Na pág. 278: “Todos os deveres de conduta do intermediário financeiro podem ser reconduzidos à prossecução de uma conduta diligente, leal e transparente perante o cliente. A diligência, a lealdade e a transparência não são deveres acessórios de conduta, mas antes deveres de prestação fundados na boa fé. O dever de assegurar uma conduta diligente desempenha, simultaneamente, uma função integradora, promotora e de imputação em relação à conduta do intermediário financeiro. A regra da adequação do serviço prestado ao perfil do cliente não sofre qualquer desvio em virtude do meio de contratação utilizado.

O juízo de adequação deve ser formulado segundo um critério subjectivo (auto-determinação pelo investidor-cliente).” (destaque e sublinhado nosso)
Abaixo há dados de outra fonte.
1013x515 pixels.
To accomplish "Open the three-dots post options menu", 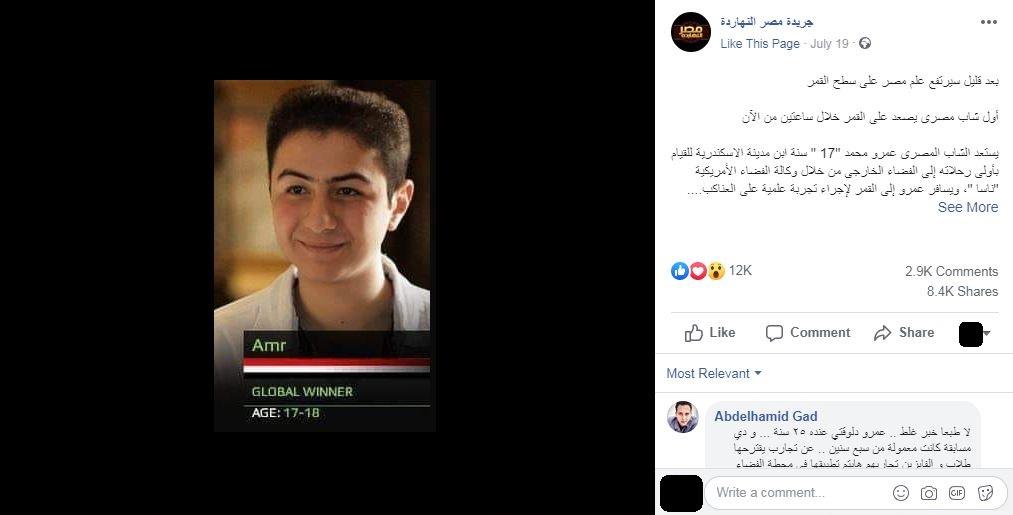I will tap(988, 22).
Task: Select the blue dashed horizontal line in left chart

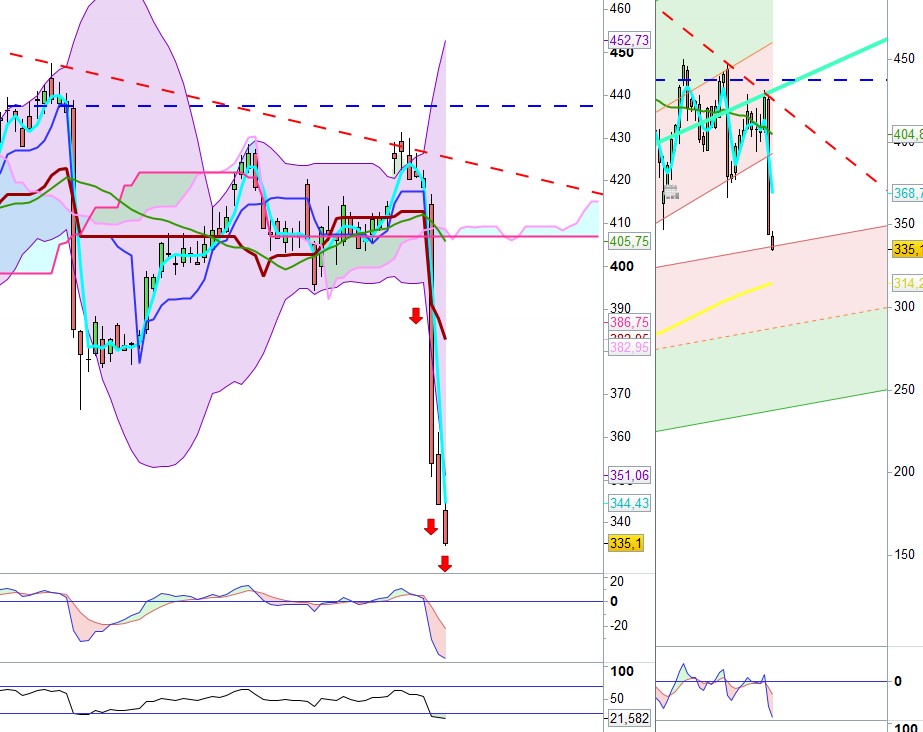Action: click(x=300, y=105)
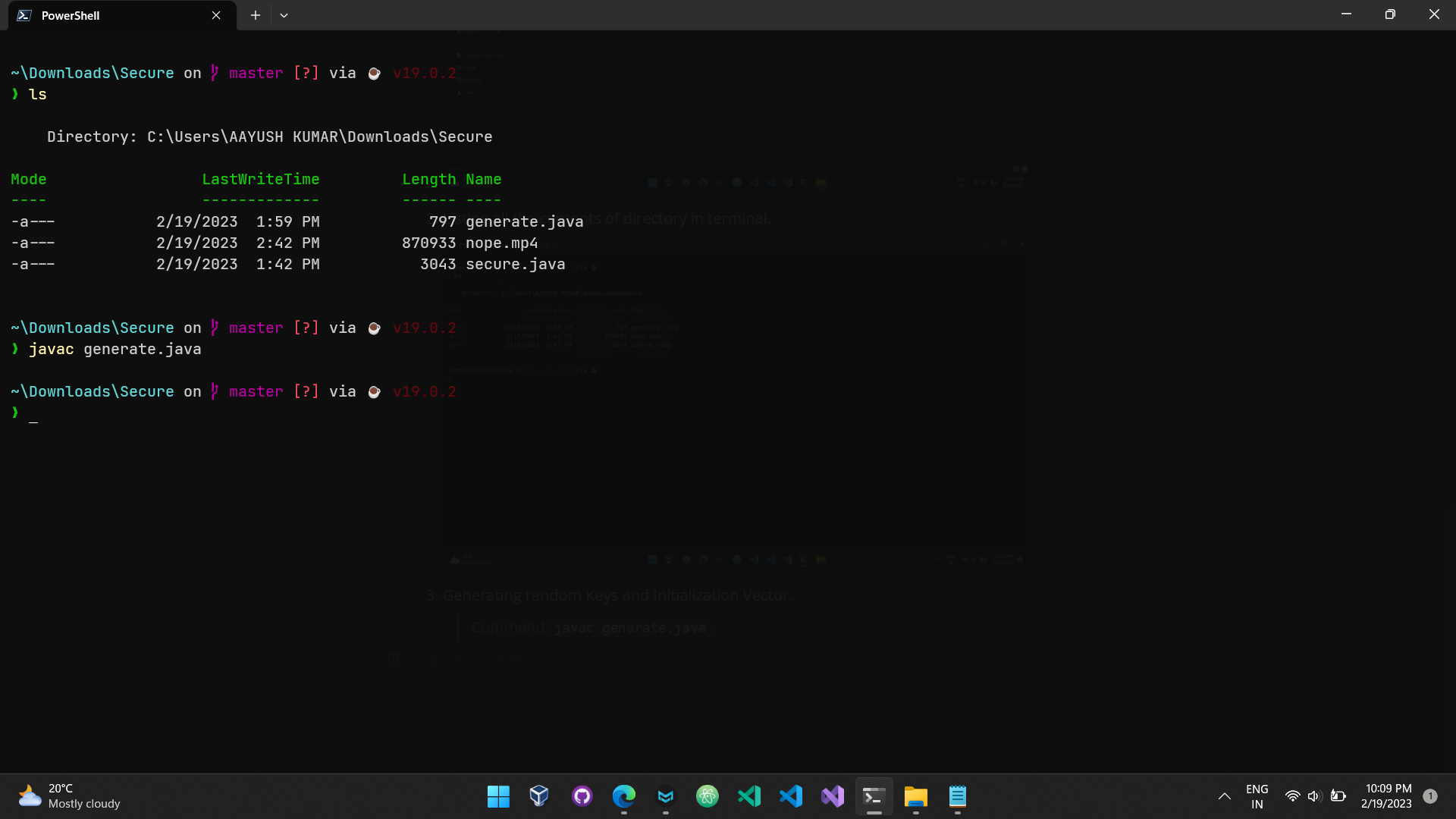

Os deveres de informação, em regra, visam finalidade não coincidente com os deveres de prestar; já na intermediação financeira, sendo exigências pré-contratuais e contratuais geradoras, se violados, de culpa presumida – art. 304, nº2, do CVM – não podem ser encarados como num vulgar contrato onde o risco é mínimo. Aquilo a que seríamos tentados a considerar, na intermediação financeira, deveres acessórios de conduta – o dever de informar de forma diligentíssima - é o essencial do dever principal de prestar porque incindível da boa execução do contrato, mais a mais ante um cliente não qualificado.

Os deveres de informação impostos pelo CVM visam a protecção dos legítimos interesses, não só do cliente, como do intermediário financeiro e também a eficiência do mercado, como decorre do art. 304º, nº1, do CVM.

Se nos deveres de informação não cabe, por exemplo, o dever de alertar para o risco de insolvência da entidade que coloca o produto financeiro no mercado, sobretudo se as circunstâncias não assinalarem no horizonte esse risco, já nos casos, como é o que nos ocupa, em que o cliente é induzido a investir pelo Banco que toma a iniciativa de o contactar, o que revela confiança, não mesmo certo é que qualquer reticência de informação já é violadora do padrão de exigência informativa cometida ao intermediário.

Como antes referimos, citando Menezes Cordeiro, o direito bancário é um direito de informações, diremos que no domínio da intermediação mobiliária o dever de informação, a cargo do intermediário financeiro, é indissociável do dever de prestar.

Os juízos do intermediário financeiro acerca da complexidade dos produtos financeiros mobiliários que pretende colocar nos seus clientes não deve ser feito à luz dos seus padrões, mas antes competindo, previamente, conhecer o padrão do seu cliente (know your client) para lhe proporcionar a informação que os conhecimentos dele, adequadamente, demandam.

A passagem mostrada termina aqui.